Beatties of London Limited
- Company type: Limited
- Industry: Retail
- Founded: 19 April 1938
- Defunct: 30 March 2001
- Fate: Administration
- Headquarters: London, United Kingdom
- Number of locations: 60 (in 2000)
- Area served: United Kingdom
- Products: Scale models Toys
- Number of employees: 250 (at the time of 26 stores)
- Parent: ERA Group

= Beatties of London =

UK model retail company

Beatties of London (commonly known as Beatties) was a model retail company of the United Kingdom, not to be confused with the Beatties department store group.

== History ==
Beatties was founded by Colonel S N Beattie and Charles Whale as the Southgate Model Shop. In the early 1960s they had two small shops on Winchmore Hill Road in London. Looking away from the tube station the one on the right sold new model railway equipment and the one on the left was full of used stuff. He later bought out the Bassett Lowke shops after Whale left the company.

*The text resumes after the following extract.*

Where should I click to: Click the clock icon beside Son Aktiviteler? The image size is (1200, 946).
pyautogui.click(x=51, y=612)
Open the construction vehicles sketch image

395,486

On Beatties' retirement the business was bought by Richard Kohnstamm Ltd (best known as Riko and also the Tamiya importers) who then expanded it into a major chain. At some point the focus on model railways was dropped and Beatties became more like a general toy store.

Beatties bought the Toy and Model retailers Taylor & McKenna in 1987, they had 10 shops, the first one opened in Hemel Hempstead in 1960, and the second shop was opened in Aylesbury in Friars Square

The retail company Era Group plc owned Beatties by the end of its days as a retailer. By the late 1990s Beatties had 60 stores, in locations including the MetroCentre, Gateshead, and the Merry Hill Shopping Centre in the West Midlands. The company had an e-commerce website. The chain ran into financial trouble after an attempt to break into the already well-served video games market, where they struggled against well-established competitors.

On 14 March 2001 the company was placed into administration by its parent company ERA Group. Alan Bloom and Chris Hill, partners at Ernst & Young, were appointed as joint administrative receivers by Barclays Bank, at the request of Era. The shares of Era Group, which Beatties made up the largest part of, were suspended from the AIM list on 27 February 2001. In October 1999 some stores began to close. In July 2000 34 of the 60 stores were closed, and Era Group attempted to raise £5m through a share issue to help pay creditors. In March 2001, 13 of the remaining stores were sold to turnaround specialists Hilco, and the final 13 stores were closed, at the cost of more than 100 jobs. Modelzone acquired many of the former Beatties stores and also suffered a similar fate closing down in 2013. A museum-quality collection of heritage transport toys called "The Beatties Collection" was auctioned by Phillips with a reserve price of around £50,000.